Question

How will you draw a square equal in area to a given triangle?

Answer 1

See below.

Explanation:

Given the triangle `ABC` (light blue) we construct the equivalent area triangle `ABC'` (pink) by sliding the tip `C` parallel to the basis `AB` forming the rectangular triangle `ABC'`

After that we construct the equivalent area quadrilateral `ABDE` (blue) with sides `bar(AB)` and `1/2 bar(AC')` and with the same area as triangle `ABC`

Now we need a square with side `L` such that `L^2= bar(AB) xx 1/2 bar(AC')`

and this is done drawing a circumference with origin at `1/2(bar(AB) + 1/2 bar(AC'))` and radius `r = 1/2(bar(AB) + 1/2 bar(AC'))` and drawing a perpendicular line to the diameter issuing from the point `(bar(AB),0)` and intersecting the circumference at `(bar(AB),F)`. Now the distance from `F` to the perpendicular foot is `L`.

Answer 2

Find the area of the triangle and then find the square root find the length of the sides of the square.

Explanation:

Assuming that you have all the measurements of the given triangle, you can calculate the area:

`A = 1/2bh`

If you do not have the measurements, but a scale drawing, you can measure the length of the base and the height.

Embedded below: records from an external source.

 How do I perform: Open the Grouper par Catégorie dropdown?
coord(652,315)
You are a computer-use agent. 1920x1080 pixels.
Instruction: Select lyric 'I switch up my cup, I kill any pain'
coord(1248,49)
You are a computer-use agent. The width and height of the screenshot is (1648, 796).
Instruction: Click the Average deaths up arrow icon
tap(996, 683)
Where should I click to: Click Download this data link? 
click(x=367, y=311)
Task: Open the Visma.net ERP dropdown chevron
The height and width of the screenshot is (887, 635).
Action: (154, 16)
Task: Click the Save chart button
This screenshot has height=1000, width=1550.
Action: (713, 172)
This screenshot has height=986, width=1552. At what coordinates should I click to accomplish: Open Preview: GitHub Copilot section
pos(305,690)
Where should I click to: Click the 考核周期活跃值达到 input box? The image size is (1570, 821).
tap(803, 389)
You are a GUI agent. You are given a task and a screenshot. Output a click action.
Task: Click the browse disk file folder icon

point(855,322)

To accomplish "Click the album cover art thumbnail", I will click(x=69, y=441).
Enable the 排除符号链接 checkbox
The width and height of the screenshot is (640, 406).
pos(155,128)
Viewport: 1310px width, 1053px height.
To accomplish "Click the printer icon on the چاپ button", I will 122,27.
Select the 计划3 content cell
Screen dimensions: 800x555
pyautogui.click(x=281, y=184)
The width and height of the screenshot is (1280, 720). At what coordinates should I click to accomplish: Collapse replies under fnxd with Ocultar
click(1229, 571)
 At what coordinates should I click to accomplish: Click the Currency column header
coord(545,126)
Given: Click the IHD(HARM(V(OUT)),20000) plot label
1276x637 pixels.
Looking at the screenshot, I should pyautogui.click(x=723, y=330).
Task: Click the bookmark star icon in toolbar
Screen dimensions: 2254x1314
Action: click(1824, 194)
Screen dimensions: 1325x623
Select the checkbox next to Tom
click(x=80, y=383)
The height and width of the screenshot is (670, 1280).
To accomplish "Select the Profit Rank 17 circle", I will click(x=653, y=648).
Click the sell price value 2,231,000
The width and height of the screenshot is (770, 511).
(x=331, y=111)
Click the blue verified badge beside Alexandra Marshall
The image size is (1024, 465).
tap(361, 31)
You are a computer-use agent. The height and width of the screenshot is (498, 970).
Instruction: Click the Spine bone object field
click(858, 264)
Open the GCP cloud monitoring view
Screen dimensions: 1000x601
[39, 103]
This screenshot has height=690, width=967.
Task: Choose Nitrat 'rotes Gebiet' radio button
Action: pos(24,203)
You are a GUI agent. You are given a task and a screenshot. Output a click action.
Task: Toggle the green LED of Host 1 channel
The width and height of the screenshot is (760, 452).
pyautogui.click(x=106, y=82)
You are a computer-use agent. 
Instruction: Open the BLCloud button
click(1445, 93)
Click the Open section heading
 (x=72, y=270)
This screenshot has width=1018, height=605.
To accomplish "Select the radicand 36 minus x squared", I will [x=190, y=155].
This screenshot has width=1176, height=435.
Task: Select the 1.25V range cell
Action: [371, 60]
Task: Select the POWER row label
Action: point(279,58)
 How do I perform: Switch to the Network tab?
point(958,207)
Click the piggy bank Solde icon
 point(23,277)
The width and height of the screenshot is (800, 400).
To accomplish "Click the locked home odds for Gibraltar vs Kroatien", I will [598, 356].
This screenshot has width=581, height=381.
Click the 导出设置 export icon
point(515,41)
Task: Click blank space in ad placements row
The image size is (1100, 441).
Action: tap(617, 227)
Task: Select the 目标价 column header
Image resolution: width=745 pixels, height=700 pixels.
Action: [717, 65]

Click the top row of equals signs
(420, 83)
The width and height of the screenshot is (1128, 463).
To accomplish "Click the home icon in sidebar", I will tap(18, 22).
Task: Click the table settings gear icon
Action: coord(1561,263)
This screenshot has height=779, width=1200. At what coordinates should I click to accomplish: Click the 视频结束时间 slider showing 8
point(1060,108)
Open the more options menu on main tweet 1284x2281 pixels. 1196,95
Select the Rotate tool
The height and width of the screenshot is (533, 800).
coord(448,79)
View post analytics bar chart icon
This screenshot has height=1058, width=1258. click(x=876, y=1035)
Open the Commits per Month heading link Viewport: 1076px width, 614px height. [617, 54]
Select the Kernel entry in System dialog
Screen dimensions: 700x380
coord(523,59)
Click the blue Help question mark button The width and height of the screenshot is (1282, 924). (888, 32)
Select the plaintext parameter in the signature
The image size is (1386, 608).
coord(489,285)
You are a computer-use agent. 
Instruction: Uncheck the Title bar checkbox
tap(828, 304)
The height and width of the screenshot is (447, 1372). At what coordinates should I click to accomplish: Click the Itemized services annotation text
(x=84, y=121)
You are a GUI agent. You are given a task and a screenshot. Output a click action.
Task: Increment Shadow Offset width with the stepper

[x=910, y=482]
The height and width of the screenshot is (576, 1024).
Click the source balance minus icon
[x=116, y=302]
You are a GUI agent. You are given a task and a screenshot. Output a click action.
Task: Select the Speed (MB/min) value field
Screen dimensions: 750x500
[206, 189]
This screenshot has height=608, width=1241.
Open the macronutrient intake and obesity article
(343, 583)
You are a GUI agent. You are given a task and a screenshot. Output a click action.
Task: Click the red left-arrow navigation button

Once you have the area of the triangle, you also have the area of the square,

To find the length of the side:

`s xx s = A`

`s^2 = A`

`s = sqrtA`

Find the square root of the area to find the length of the sides of the square.

Use this length to draw a square,

This is by calculation, rather than by construction.

Answer 3

Steps

1. The base `BC=b` of the given `DeltaABC` is bisected
2. Perpendicular `h` from A to `BC` is drawn.
3. line segment of length `h` is cut off from the extended part of `BC`
4. Line segment of length `b/2+h` is bisected and a semicircle is drawn taking `b/2+h` as diameter
5. Perpendicular `CD` on `BC` is drawn , which intersects semicircle at `D`. Now the length of `CD` will be mean proportion of `b/2 and h`. Hence `CD^2=1/2xxbxxh="Area of "Delta ABC`
6. So a square `CDEF` completed on side `CD` is the required square.